Creationist Paleontologists Discover Dinosaur Saddle
Mud Flaps, Arizona, March 29, 2006 -- A team of creationist paleontologists from the Discovery Institute's main field research arm announced today that they had discovered the remains of a large manmade object confirmed to be an ancient dinosaur saddle.
The Discovery Institute's discovery was discovered in the remote Dusty Rivers area of southwestern Arizona. A spokesman for the paleontological team said that the dinosaur saddle provides irrefutable proof that man and dinosaurs lived simultaneously, as predicted by most creationist or "intelligent design" doctrines.
"I can't tell you how thrilled we all were to stumble upon this groundbreaking historical find," said Dr. K. Firth Booble, leader of the expedition. "We knew there had to be some evidence for man-dinosaur concurrence buried somewhere around here, but didn't think we'd discover it so quickly."
Dr. Booble, who received his doctorate in paleontology from the respected Holy Patriot!™ Bible University and Correspondence College of Claptrappe, Oklahoma, had embarked on the search, funded by a $2 million Discovery Institute grant, expecting to remain in the field for at least two years. The dinosaur saddle was unearthed a mere two weeks after the expedition's launch.
"We were going on the assumption that evidence of man's domestication of certain dinosaurs would have called for large fences, supports for the dinosaur corrals, so that's what we started looking for," said Dr. Booble. "We found a number of poles buried in several feet of sand almost immediately with the help of infrared satellite photos of the area. Then we just started digging, and boom, there it was."
The stunning find, a large saddle Dr. Booble believes would have been used by early man in riding "a Velociraptor, or a small Stegosaurus" is in relatively good condition considering its age, which Dr. Booble estimates to be "between 6,000 and 6,500 years".

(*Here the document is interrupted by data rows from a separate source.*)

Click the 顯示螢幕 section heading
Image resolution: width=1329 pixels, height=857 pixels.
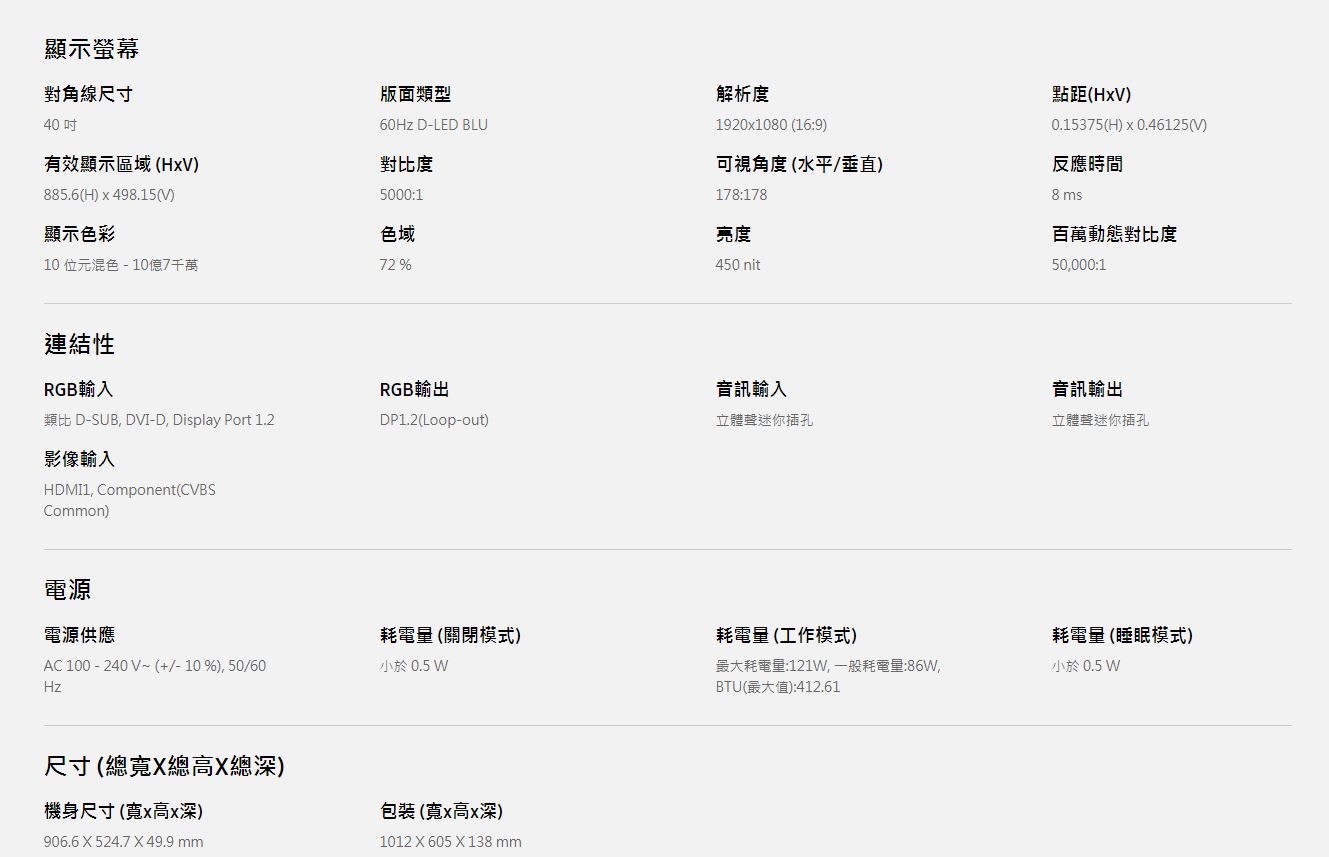click(91, 48)
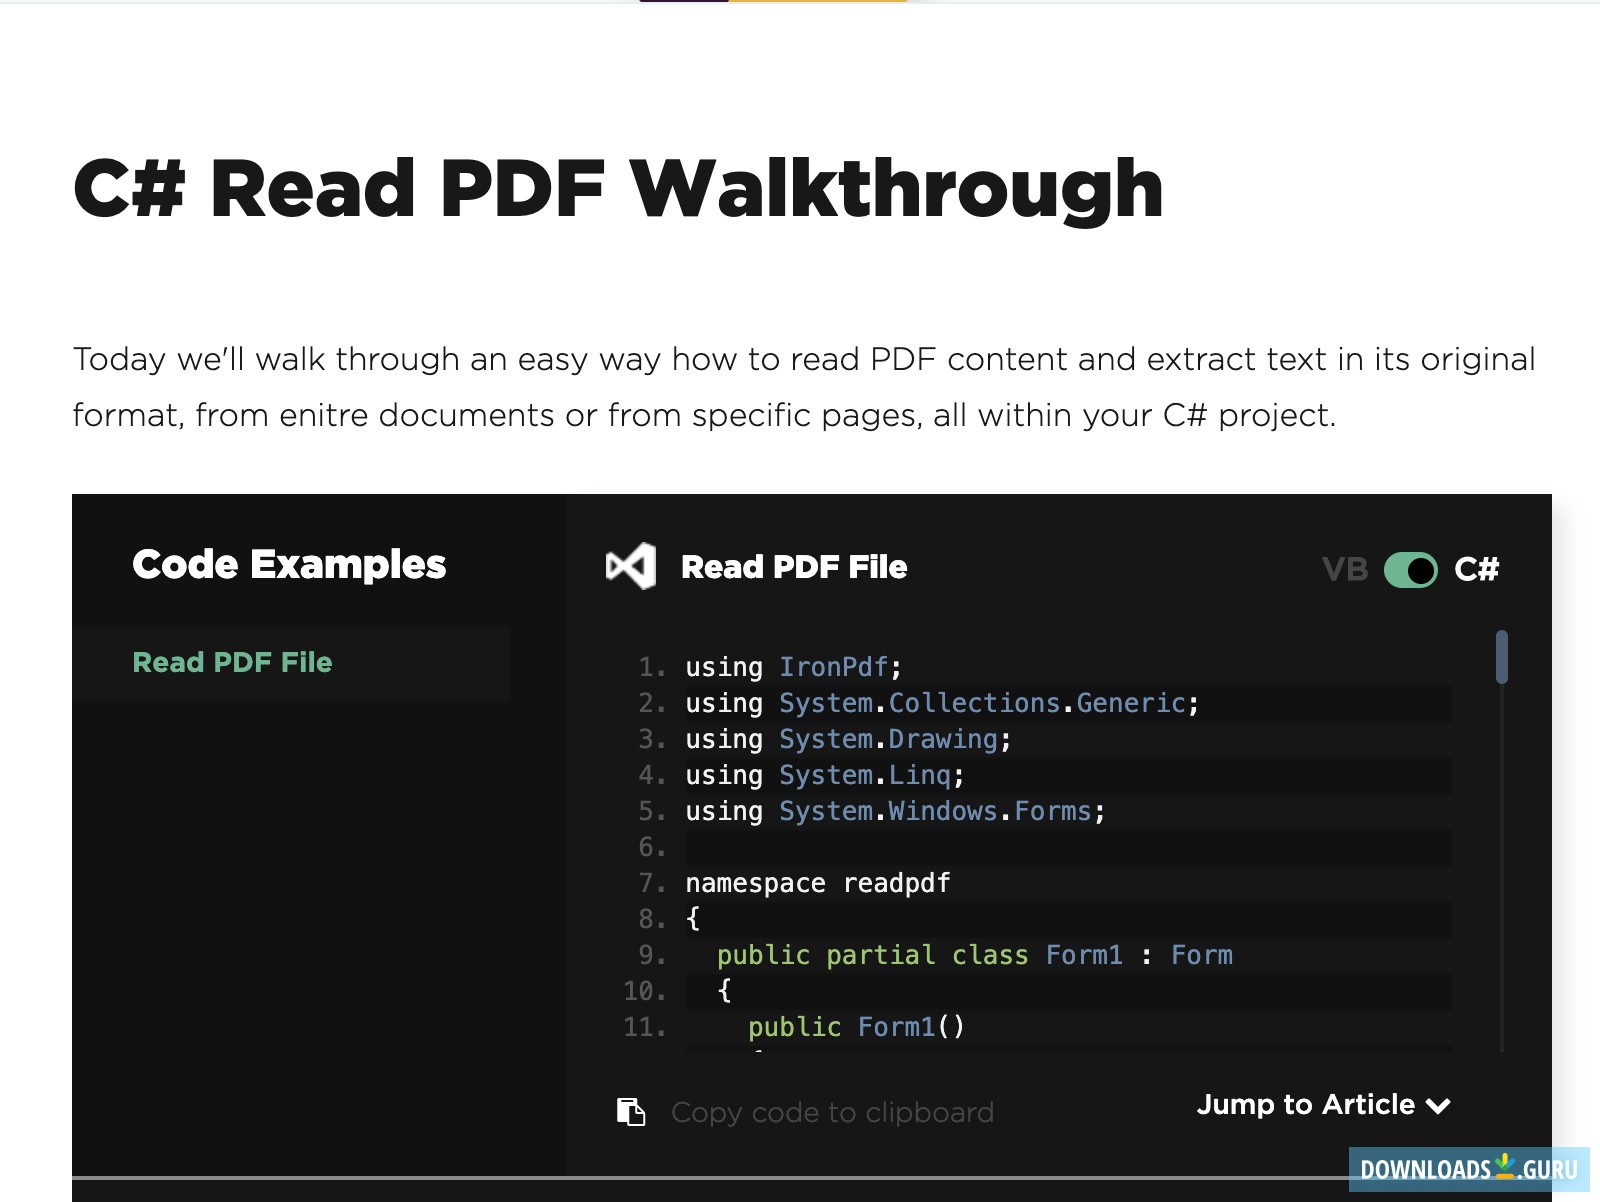Click the Read PDF File header above the code
Viewport: 1600px width, 1202px height.
pos(795,567)
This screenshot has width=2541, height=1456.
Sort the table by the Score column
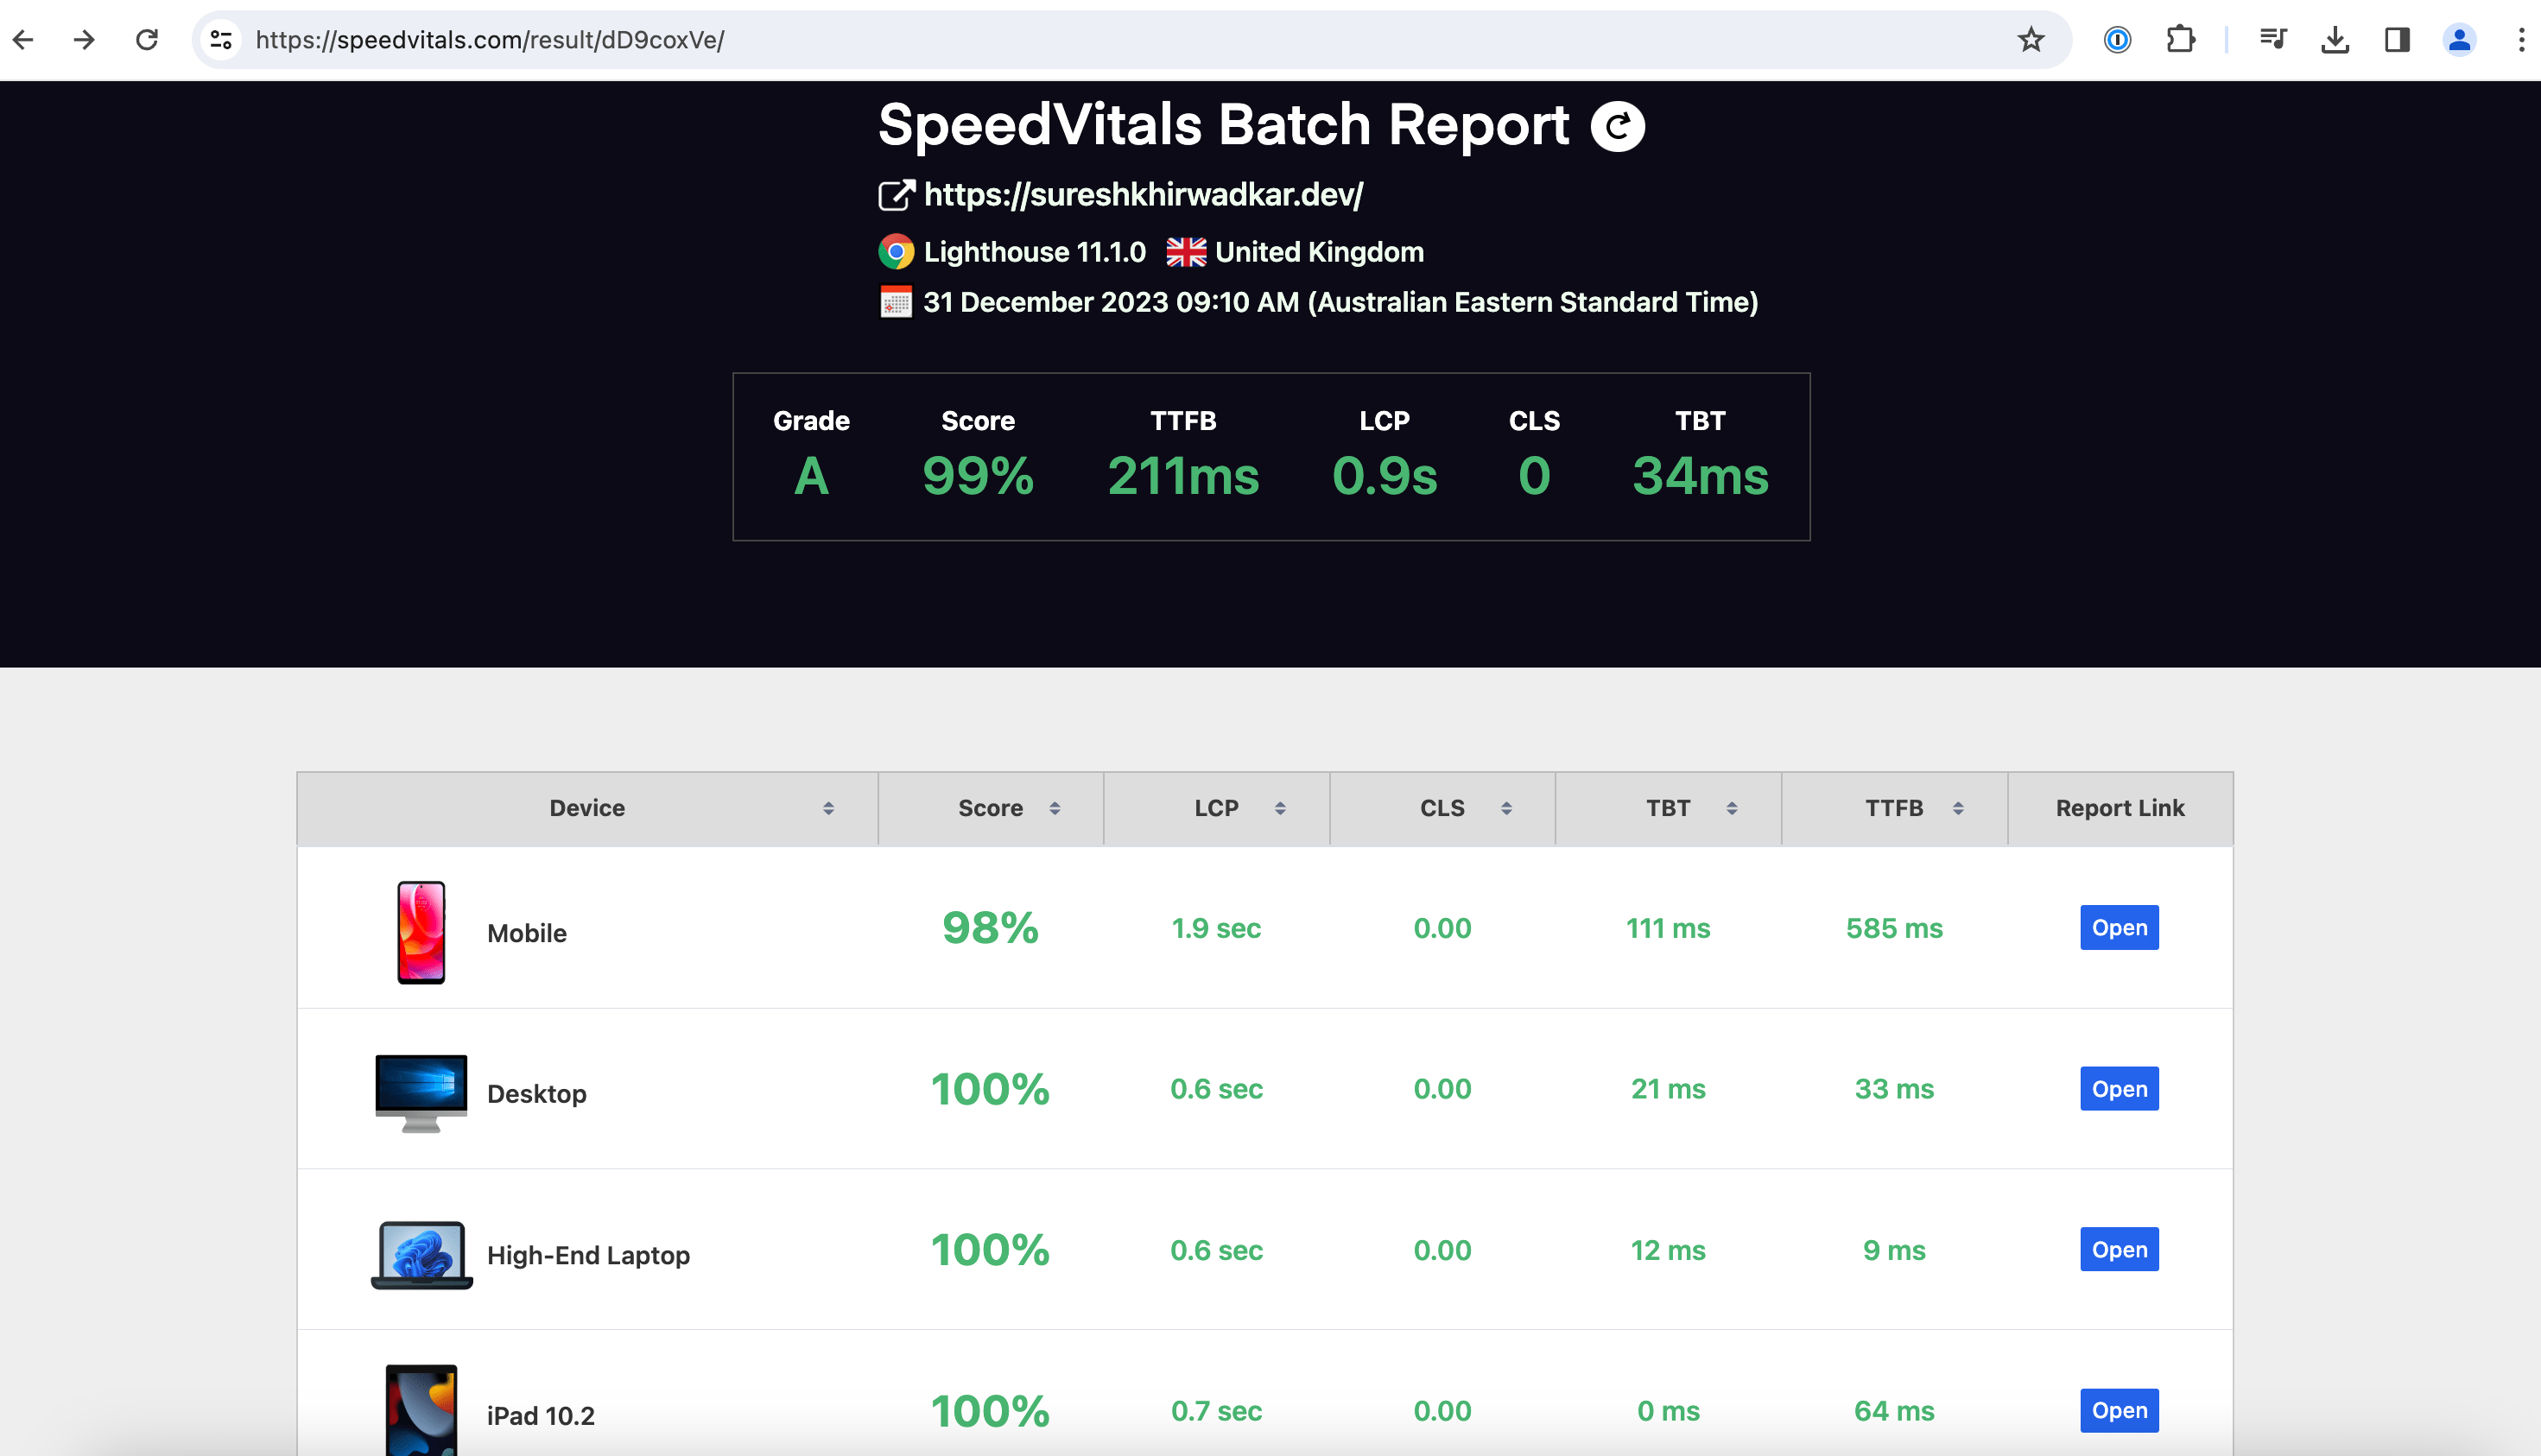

"We haven't yet found any human remains in the area, but that's merely a question of time," said Dr. Booble.
According to Dr. Booble and the Discovery Institute, a conservative think-tank based in Seattle with affiliates operating at 1600 Pennsylvania Avenue, Washington, D.C., dinosaurs were expelled from the Garden of Eden for excessive flatulence and "unruly behavior" at about the same time that Adam and Eve were forced to leave as a penalty for a serpent-related "apple conspiracy". Those descendants of Adam who were not captured and eaten by some of the larger carnivores are assumed to have domesticated the less spiky and more manageable species for livestock, along with cows, chickens, goats and pigs.
"Based on the shape of the saddle, and this wedge that would slot neatly around the upper spikes of the back, I'm quite confident the saddle was intended to be worn by a Stegosaurus," said Dr. Booble. "Stegosaurus would have proven very useful to early man as a feed animal, and could also have been ridden whenever early horses, who were quite fleet of hoof, could not be captured."
Dr. Booble's colleague, Dr. D. Oxy Ribonucleic, offers an alternative view to Dr. Booble's interpretation.
"This saddle is far too narrow to fit across the sweeping shoulders of a Stegosaurus," said Dr. Ribonucleic. "It is far more likely that early man used it when riding the much faster and more versatile Velociraptor. Furthermore, we know Velociraptor was a vegetarian, as can be clearly deduced from its long rows of razor-sharp teeth, perfectly designed for tearing leaves from trees or rooting for truffles and other buried delicacies, and could therefore be domesticated at very low risk."
Drs. Booble and Ribonucleic hope to exhibit the dinosaur saddle at the prestigious Smithsonian Institution as soon as preliminary lab work and cleansing rites have been performed on the specimen.